Exercise details. Rewrite the listing from the line that contains "773, 739, 778)" through the line that contains "151, 629, 168)", inclusive, replacing "webpages" with "web pages" and leaving everything else unchanged.

Records provided.
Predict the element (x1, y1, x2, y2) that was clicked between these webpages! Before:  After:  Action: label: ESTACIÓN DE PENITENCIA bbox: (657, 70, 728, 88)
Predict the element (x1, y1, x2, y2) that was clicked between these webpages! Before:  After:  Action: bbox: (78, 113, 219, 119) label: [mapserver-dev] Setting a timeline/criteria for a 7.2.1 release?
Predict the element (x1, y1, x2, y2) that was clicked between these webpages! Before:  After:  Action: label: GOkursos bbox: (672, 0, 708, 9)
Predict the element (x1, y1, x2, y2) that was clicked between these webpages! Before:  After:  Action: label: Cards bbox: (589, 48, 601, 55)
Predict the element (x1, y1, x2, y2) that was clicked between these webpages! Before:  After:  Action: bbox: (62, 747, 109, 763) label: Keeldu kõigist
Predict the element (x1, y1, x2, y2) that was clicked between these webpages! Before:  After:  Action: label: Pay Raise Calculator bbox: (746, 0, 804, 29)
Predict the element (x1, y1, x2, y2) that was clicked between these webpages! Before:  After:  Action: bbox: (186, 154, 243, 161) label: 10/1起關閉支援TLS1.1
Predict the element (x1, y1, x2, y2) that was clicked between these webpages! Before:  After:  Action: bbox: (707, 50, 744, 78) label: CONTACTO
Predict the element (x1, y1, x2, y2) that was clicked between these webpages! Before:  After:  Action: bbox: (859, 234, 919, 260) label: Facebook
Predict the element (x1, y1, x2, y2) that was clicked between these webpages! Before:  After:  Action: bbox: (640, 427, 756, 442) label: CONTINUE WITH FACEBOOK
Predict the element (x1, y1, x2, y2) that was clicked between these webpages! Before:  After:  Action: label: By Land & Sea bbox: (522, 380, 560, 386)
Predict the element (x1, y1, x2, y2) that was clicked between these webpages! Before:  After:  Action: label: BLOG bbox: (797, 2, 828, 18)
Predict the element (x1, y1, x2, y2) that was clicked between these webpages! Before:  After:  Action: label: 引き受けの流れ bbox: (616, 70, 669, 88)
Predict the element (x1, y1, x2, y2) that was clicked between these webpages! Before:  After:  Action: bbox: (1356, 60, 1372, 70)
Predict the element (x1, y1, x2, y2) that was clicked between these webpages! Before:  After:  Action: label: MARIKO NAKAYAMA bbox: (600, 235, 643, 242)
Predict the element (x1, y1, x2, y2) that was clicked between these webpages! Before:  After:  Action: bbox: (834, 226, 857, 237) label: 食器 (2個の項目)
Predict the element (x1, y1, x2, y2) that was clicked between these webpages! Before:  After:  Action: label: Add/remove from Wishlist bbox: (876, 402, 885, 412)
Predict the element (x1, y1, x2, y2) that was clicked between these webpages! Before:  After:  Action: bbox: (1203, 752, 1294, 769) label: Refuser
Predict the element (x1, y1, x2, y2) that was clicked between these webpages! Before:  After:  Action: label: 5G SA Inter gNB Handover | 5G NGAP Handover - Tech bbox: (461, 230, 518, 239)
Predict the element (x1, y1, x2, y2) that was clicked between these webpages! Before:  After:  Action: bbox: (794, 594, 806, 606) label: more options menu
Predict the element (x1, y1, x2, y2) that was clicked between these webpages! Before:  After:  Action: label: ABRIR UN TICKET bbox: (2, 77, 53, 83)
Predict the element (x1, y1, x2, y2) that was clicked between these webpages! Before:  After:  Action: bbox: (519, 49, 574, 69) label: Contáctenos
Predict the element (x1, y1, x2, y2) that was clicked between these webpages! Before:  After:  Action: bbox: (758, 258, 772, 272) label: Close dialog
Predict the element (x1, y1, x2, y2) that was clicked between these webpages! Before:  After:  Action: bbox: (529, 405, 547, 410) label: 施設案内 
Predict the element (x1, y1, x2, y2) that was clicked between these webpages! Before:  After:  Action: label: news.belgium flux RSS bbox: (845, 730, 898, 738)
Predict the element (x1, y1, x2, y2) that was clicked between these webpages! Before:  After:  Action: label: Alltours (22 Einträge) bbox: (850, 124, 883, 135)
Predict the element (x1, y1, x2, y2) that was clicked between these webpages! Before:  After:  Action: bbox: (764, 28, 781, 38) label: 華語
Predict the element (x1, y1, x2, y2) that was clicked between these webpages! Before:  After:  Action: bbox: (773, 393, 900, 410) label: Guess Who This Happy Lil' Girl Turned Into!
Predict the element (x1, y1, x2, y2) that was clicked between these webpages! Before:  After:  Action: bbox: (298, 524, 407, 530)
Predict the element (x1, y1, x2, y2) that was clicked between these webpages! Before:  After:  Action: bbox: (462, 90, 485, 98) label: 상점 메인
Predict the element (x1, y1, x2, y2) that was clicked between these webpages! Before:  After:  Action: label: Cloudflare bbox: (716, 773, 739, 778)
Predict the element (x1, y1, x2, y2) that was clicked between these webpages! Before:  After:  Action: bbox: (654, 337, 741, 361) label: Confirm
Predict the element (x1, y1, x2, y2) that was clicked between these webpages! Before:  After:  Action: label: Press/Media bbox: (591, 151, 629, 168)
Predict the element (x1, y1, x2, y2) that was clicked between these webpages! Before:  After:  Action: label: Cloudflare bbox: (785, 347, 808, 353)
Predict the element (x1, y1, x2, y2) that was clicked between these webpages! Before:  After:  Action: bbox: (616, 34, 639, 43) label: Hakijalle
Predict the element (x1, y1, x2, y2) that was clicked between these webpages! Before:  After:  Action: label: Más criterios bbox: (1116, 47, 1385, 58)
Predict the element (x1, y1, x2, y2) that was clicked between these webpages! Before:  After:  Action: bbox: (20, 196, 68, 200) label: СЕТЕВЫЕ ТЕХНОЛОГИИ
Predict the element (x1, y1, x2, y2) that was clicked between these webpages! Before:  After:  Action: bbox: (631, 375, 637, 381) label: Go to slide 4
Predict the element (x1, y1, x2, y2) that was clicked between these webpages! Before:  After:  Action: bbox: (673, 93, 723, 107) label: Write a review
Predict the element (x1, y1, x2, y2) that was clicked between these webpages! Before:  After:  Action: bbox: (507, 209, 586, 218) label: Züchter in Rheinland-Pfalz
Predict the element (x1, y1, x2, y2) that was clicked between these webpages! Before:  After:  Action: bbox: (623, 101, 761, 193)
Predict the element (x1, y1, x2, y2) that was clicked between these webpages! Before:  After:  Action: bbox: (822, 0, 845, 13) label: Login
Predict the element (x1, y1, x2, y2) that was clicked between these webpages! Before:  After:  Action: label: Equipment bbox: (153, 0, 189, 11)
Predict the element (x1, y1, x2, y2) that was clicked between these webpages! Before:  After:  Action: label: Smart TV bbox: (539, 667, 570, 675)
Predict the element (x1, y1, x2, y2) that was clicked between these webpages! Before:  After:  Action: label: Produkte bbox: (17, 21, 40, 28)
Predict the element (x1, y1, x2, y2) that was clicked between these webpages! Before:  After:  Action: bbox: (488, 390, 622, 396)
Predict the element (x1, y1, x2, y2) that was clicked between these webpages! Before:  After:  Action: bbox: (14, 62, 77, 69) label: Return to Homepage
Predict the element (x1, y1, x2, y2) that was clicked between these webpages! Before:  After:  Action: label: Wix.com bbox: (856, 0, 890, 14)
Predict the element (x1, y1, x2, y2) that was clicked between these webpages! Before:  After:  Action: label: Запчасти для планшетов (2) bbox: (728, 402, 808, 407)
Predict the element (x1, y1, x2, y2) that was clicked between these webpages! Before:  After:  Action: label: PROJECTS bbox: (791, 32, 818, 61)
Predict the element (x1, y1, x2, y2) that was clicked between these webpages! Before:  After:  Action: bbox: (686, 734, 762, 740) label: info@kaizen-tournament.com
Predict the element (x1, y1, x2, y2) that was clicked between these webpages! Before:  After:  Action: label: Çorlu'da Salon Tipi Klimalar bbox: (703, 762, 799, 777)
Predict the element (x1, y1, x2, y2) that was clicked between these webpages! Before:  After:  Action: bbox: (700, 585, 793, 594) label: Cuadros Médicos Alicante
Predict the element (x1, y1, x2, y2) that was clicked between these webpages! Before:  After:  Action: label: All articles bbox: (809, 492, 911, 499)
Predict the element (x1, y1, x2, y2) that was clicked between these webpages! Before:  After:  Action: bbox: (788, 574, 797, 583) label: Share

Response to the task.
Predict the element (x1, y1, x2, y2) that was clicked between these web pages! Before:  After:  Action: label: Cloudflare bbox: (716, 773, 739, 778)
Predict the element (x1, y1, x2, y2) that was clicked between these web pages! Before:  After:  Action: bbox: (654, 337, 741, 361) label: Confirm
Predict the element (x1, y1, x2, y2) that was clicked between these web pages! Before:  After:  Action: label: Press/Media bbox: (591, 151, 629, 168)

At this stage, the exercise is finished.